Your goal ->
Repeat the data that follows, keeping every character intact.

Provided entries ->
:::

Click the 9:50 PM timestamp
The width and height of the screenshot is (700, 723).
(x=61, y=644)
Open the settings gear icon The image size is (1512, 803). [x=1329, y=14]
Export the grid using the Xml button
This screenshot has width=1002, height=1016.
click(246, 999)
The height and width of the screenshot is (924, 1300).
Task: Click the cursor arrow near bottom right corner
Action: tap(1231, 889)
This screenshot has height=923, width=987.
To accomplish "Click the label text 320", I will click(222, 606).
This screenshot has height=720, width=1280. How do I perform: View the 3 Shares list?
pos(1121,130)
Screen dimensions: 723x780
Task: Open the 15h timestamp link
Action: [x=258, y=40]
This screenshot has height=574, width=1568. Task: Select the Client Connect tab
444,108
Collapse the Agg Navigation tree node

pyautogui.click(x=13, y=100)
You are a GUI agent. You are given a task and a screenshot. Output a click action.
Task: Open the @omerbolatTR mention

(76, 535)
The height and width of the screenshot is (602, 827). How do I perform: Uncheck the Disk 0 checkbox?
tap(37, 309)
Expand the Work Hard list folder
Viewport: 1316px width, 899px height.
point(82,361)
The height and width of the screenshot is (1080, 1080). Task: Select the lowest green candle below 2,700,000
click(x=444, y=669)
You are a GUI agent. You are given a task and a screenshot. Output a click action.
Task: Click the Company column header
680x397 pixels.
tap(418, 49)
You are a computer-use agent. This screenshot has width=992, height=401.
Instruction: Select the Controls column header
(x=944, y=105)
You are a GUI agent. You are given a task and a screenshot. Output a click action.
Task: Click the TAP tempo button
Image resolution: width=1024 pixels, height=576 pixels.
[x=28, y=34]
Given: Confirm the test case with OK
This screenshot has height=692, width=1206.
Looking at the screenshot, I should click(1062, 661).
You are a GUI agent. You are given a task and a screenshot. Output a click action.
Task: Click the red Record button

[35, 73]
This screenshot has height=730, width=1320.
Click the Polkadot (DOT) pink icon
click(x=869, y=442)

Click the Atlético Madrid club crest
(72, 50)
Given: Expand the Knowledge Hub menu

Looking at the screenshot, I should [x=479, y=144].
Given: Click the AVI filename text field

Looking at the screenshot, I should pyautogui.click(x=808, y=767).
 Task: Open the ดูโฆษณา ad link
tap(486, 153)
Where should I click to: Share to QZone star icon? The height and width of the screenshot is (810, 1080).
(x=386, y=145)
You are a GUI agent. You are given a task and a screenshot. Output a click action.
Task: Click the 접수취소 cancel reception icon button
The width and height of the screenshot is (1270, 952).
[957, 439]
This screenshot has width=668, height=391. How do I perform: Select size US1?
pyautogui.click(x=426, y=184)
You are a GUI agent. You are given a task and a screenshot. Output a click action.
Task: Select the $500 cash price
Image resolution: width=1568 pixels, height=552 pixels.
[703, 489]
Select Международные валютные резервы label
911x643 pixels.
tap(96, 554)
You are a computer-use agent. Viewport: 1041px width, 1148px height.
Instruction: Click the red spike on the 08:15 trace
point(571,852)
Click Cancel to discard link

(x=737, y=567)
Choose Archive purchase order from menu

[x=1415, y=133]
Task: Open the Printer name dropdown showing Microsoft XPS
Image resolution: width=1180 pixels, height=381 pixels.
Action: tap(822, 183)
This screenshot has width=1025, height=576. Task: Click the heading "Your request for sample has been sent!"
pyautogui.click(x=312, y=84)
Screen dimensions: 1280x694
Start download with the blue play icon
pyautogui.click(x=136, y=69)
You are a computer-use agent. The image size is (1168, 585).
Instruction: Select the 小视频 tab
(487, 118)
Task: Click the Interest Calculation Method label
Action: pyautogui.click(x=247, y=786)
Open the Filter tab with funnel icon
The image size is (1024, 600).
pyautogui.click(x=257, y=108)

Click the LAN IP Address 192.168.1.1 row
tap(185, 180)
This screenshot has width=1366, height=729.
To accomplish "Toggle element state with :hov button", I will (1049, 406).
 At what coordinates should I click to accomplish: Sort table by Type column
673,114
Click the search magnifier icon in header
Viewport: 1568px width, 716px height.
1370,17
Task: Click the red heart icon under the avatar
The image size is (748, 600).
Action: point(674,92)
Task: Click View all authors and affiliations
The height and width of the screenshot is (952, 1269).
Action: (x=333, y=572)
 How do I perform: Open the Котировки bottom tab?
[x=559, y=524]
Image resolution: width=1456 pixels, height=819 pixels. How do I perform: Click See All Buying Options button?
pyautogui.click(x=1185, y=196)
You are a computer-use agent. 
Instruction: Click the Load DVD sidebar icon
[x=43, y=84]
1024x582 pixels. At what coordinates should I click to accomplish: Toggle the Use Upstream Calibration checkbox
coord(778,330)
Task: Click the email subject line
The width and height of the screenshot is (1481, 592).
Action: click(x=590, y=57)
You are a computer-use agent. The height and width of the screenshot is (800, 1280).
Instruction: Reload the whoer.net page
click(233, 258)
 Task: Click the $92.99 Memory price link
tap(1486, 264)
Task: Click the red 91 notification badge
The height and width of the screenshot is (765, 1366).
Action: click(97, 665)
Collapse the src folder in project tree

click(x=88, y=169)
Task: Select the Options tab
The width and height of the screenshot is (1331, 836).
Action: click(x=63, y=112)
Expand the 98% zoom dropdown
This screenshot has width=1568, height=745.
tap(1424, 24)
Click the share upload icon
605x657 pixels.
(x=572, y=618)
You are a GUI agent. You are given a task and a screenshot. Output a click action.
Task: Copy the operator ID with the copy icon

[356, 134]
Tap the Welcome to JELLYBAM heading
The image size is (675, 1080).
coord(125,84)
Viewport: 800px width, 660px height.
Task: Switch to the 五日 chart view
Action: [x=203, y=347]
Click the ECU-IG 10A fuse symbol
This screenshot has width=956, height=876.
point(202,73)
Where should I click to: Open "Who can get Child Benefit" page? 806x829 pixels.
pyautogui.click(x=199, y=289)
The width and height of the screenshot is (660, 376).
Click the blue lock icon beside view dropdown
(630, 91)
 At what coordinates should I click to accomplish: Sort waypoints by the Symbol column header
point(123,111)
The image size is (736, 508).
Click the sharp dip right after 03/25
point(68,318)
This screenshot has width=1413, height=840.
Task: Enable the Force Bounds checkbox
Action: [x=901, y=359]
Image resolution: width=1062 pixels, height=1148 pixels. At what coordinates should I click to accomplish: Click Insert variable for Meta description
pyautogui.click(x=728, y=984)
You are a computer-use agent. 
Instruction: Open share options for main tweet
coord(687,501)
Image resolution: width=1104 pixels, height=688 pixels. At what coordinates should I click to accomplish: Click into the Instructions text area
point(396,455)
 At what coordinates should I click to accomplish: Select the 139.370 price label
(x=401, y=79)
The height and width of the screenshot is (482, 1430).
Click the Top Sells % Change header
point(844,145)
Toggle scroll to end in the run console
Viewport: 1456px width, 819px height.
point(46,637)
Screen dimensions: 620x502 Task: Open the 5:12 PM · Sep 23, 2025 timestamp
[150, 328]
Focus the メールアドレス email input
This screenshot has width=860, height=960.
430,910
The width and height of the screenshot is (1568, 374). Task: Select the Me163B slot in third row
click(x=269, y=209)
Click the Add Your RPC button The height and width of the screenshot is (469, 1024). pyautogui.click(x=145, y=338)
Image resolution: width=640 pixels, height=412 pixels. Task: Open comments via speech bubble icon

:::

Response area ->
Click the 9:50 PM timestamp
The width and height of the screenshot is (700, 723).
(x=61, y=644)
Open the settings gear icon The image size is (1512, 803). [x=1329, y=14]
Export the grid using the Xml button
This screenshot has width=1002, height=1016.
click(246, 999)
The height and width of the screenshot is (924, 1300).
Task: Click the cursor arrow near bottom right corner
Action: tap(1231, 889)
This screenshot has height=923, width=987.
To accomplish "Click the label text 320", I will click(222, 606).
This screenshot has height=720, width=1280. How do I perform: View the 3 Shares list?
pos(1121,130)
Screen dimensions: 723x780
Task: Open the 15h timestamp link
Action: [x=258, y=40]
This screenshot has height=574, width=1568. Task: Select the Client Connect tab
444,108
Collapse the Agg Navigation tree node

pyautogui.click(x=13, y=100)
You are a GUI agent. You are given a task and a screenshot. Output a click action.
Task: Open the @omerbolatTR mention

(76, 535)
The height and width of the screenshot is (602, 827). How do I perform: Uncheck the Disk 0 checkbox?
tap(37, 309)
Expand the Work Hard list folder
Viewport: 1316px width, 899px height.
point(82,361)
The height and width of the screenshot is (1080, 1080). Task: Select the lowest green candle below 2,700,000
click(x=444, y=669)
You are a GUI agent. You are given a task and a screenshot. Output a click action.
Task: Click the Company column header
680x397 pixels.
tap(418, 49)
You are a computer-use agent. This screenshot has width=992, height=401.
Instruction: Select the Controls column header
(x=944, y=105)
You are a GUI agent. You are given a task and a screenshot. Output a click action.
Task: Click the TAP tempo button
Image resolution: width=1024 pixels, height=576 pixels.
[x=28, y=34]
Given: Confirm the test case with OK
This screenshot has height=692, width=1206.
Looking at the screenshot, I should click(1062, 661).
You are a GUI agent. You are given a task and a screenshot. Output a click action.
Task: Click the red Record button

[35, 73]
This screenshot has height=730, width=1320.
Click the Polkadot (DOT) pink icon
click(x=869, y=442)

Click the Atlético Madrid club crest
(72, 50)
Given: Expand the Knowledge Hub menu

Looking at the screenshot, I should [x=479, y=144].
Given: Click the AVI filename text field

Looking at the screenshot, I should pyautogui.click(x=808, y=767).
 Task: Open the ดูโฆษณา ad link
tap(486, 153)
Where should I click to: Share to QZone star icon? The height and width of the screenshot is (810, 1080).
(x=386, y=145)
You are a GUI agent. You are given a task and a screenshot. Output a click action.
Task: Click the 접수취소 cancel reception icon button
The width and height of the screenshot is (1270, 952).
[957, 439]
This screenshot has width=668, height=391. How do I perform: Select size US1?
pyautogui.click(x=426, y=184)
You are a GUI agent. You are given a task and a screenshot. Output a click action.
Task: Select the $500 cash price
Image resolution: width=1568 pixels, height=552 pixels.
[703, 489]
Select Международные валютные резервы label
911x643 pixels.
tap(96, 554)
You are a computer-use agent. Viewport: 1041px width, 1148px height.
Instruction: Click the red spike on the 08:15 trace
point(571,852)
Click Cancel to discard link

(x=737, y=567)
Choose Archive purchase order from menu

[x=1415, y=133]
Task: Open the Printer name dropdown showing Microsoft XPS
Image resolution: width=1180 pixels, height=381 pixels.
Action: tap(822, 183)
This screenshot has width=1025, height=576. Task: Click the heading "Your request for sample has been sent!"
pyautogui.click(x=312, y=84)
Screen dimensions: 1280x694
Start download with the blue play icon
pyautogui.click(x=136, y=69)
You are a computer-use agent. The image size is (1168, 585).
Instruction: Select the 小视频 tab
(487, 118)
Task: Click the Interest Calculation Method label
Action: pyautogui.click(x=247, y=786)
Open the Filter tab with funnel icon
The image size is (1024, 600).
pyautogui.click(x=257, y=108)

Click the LAN IP Address 192.168.1.1 row
tap(185, 180)
This screenshot has width=1366, height=729.
To accomplish "Toggle element state with :hov button", I will (1049, 406).
 At what coordinates should I click to accomplish: Sort table by Type column
673,114
Click the search magnifier icon in header
Viewport: 1568px width, 716px height.
1370,17
Task: Click the red heart icon under the avatar
The image size is (748, 600).
Action: point(674,92)
Task: Click View all authors and affiliations
The height and width of the screenshot is (952, 1269).
Action: (x=333, y=572)
 How do I perform: Open the Котировки bottom tab?
[x=559, y=524]
Image resolution: width=1456 pixels, height=819 pixels. How do I perform: Click See All Buying Options button?
pyautogui.click(x=1185, y=196)
You are a computer-use agent. 
Instruction: Click the Load DVD sidebar icon
[x=43, y=84]
1024x582 pixels. At what coordinates should I click to accomplish: Toggle the Use Upstream Calibration checkbox
coord(778,330)
Task: Click the email subject line
The width and height of the screenshot is (1481, 592).
Action: click(x=590, y=57)
You are a computer-use agent. The height and width of the screenshot is (800, 1280).
Instruction: Reload the whoer.net page
click(233, 258)
 Task: Click the $92.99 Memory price link
tap(1486, 264)
Task: Click the red 91 notification badge
The height and width of the screenshot is (765, 1366).
Action: click(97, 665)
Collapse the src folder in project tree

click(x=88, y=169)
Task: Select the Options tab
The width and height of the screenshot is (1331, 836).
Action: click(x=63, y=112)
Expand the 98% zoom dropdown
This screenshot has width=1568, height=745.
tap(1424, 24)
Click the share upload icon
605x657 pixels.
(x=572, y=618)
You are a GUI agent. You are given a task and a screenshot. Output a click action.
Task: Copy the operator ID with the copy icon

[356, 134]
Tap the Welcome to JELLYBAM heading
The image size is (675, 1080).
coord(125,84)
Viewport: 800px width, 660px height.
Task: Switch to the 五日 chart view
Action: [x=203, y=347]
Click the ECU-IG 10A fuse symbol
This screenshot has width=956, height=876.
point(202,73)
Where should I click to: Open "Who can get Child Benefit" page? 806x829 pixels.
pyautogui.click(x=199, y=289)
The width and height of the screenshot is (660, 376).
Click the blue lock icon beside view dropdown
(630, 91)
 At what coordinates should I click to accomplish: Sort waypoints by the Symbol column header
point(123,111)
The image size is (736, 508).
Click the sharp dip right after 03/25
point(68,318)
This screenshot has width=1413, height=840.
Task: Enable the Force Bounds checkbox
Action: [x=901, y=359]
Image resolution: width=1062 pixels, height=1148 pixels. At what coordinates should I click to accomplish: Click Insert variable for Meta description
pyautogui.click(x=728, y=984)
You are a computer-use agent. 
Instruction: Open share options for main tweet
coord(687,501)
Image resolution: width=1104 pixels, height=688 pixels. At what coordinates should I click to accomplish: Click into the Instructions text area
point(396,455)
 At what coordinates should I click to accomplish: Select the 139.370 price label
(x=401, y=79)
The height and width of the screenshot is (482, 1430).
Click the Top Sells % Change header
point(844,145)
Toggle scroll to end in the run console
Viewport: 1456px width, 819px height.
point(46,637)
Screen dimensions: 620x502 Task: Open the 5:12 PM · Sep 23, 2025 timestamp
[150, 328]
Focus the メールアドレス email input
This screenshot has width=860, height=960.
430,910
The width and height of the screenshot is (1568, 374). Task: Select the Me163B slot in third row
click(x=269, y=209)
Click the Add Your RPC button The height and width of the screenshot is (469, 1024). pyautogui.click(x=145, y=338)
Image resolution: width=640 pixels, height=412 pixels. Task: Open comments via speech bubble icon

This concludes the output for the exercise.